BEGIN Records to process
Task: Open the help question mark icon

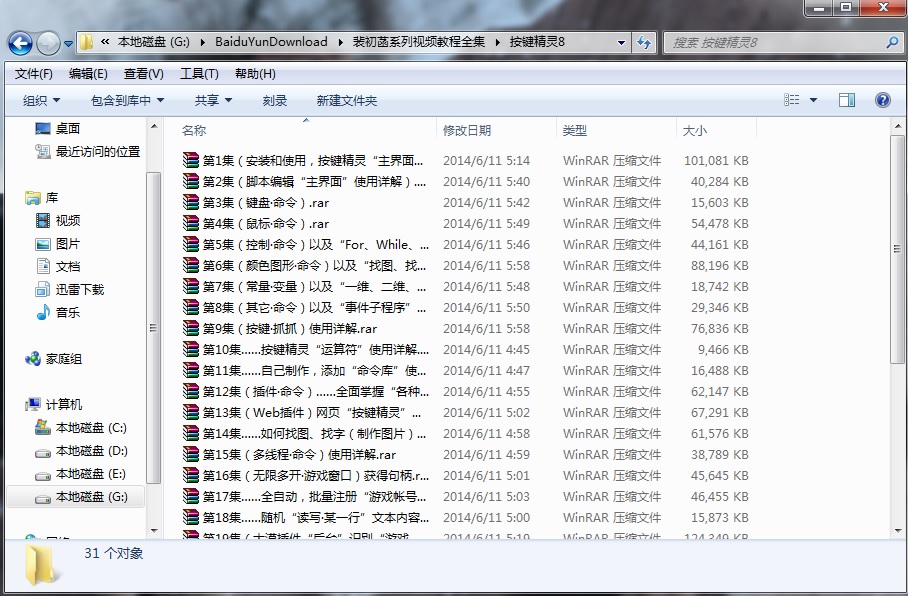Action: (x=883, y=100)
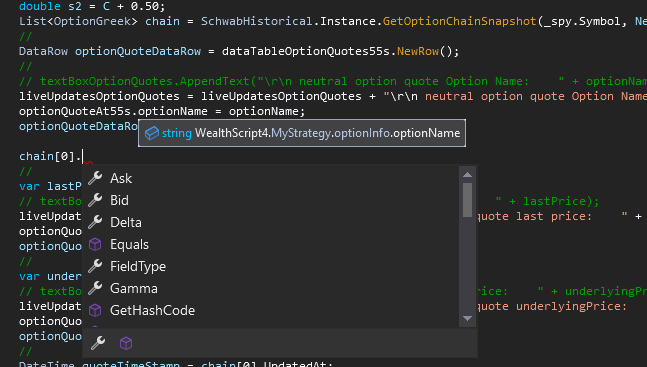Choose Delta from the IntelliSense list
The image size is (647, 367).
click(x=271, y=223)
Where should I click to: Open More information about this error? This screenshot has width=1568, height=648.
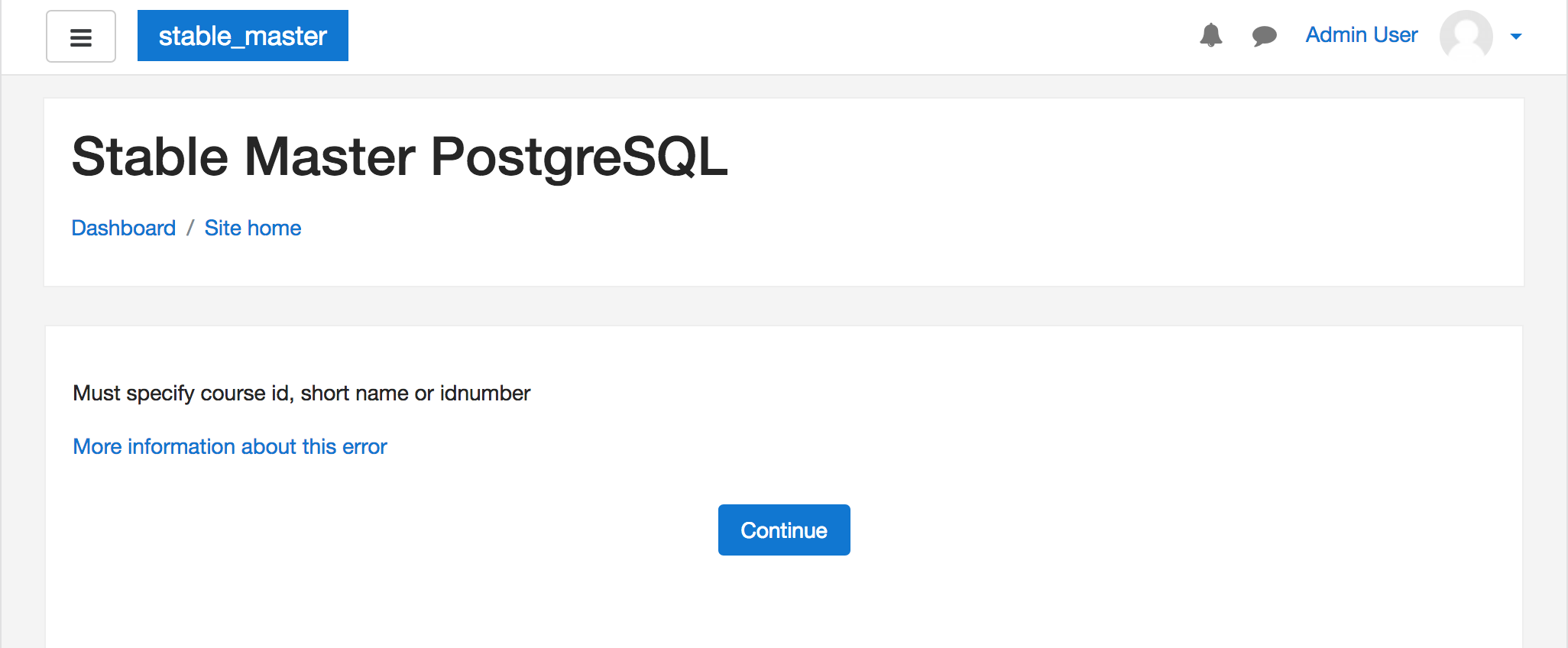coord(230,446)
END Records to process
» Task description
A picture must not appear in the copy. Transcribe exactly the lines from the one with "Where should I" through the final line of the entries, both included, and no more.

» Finished task
Where should I click to: Open More information about this error? This screenshot has width=1568, height=648.
coord(230,446)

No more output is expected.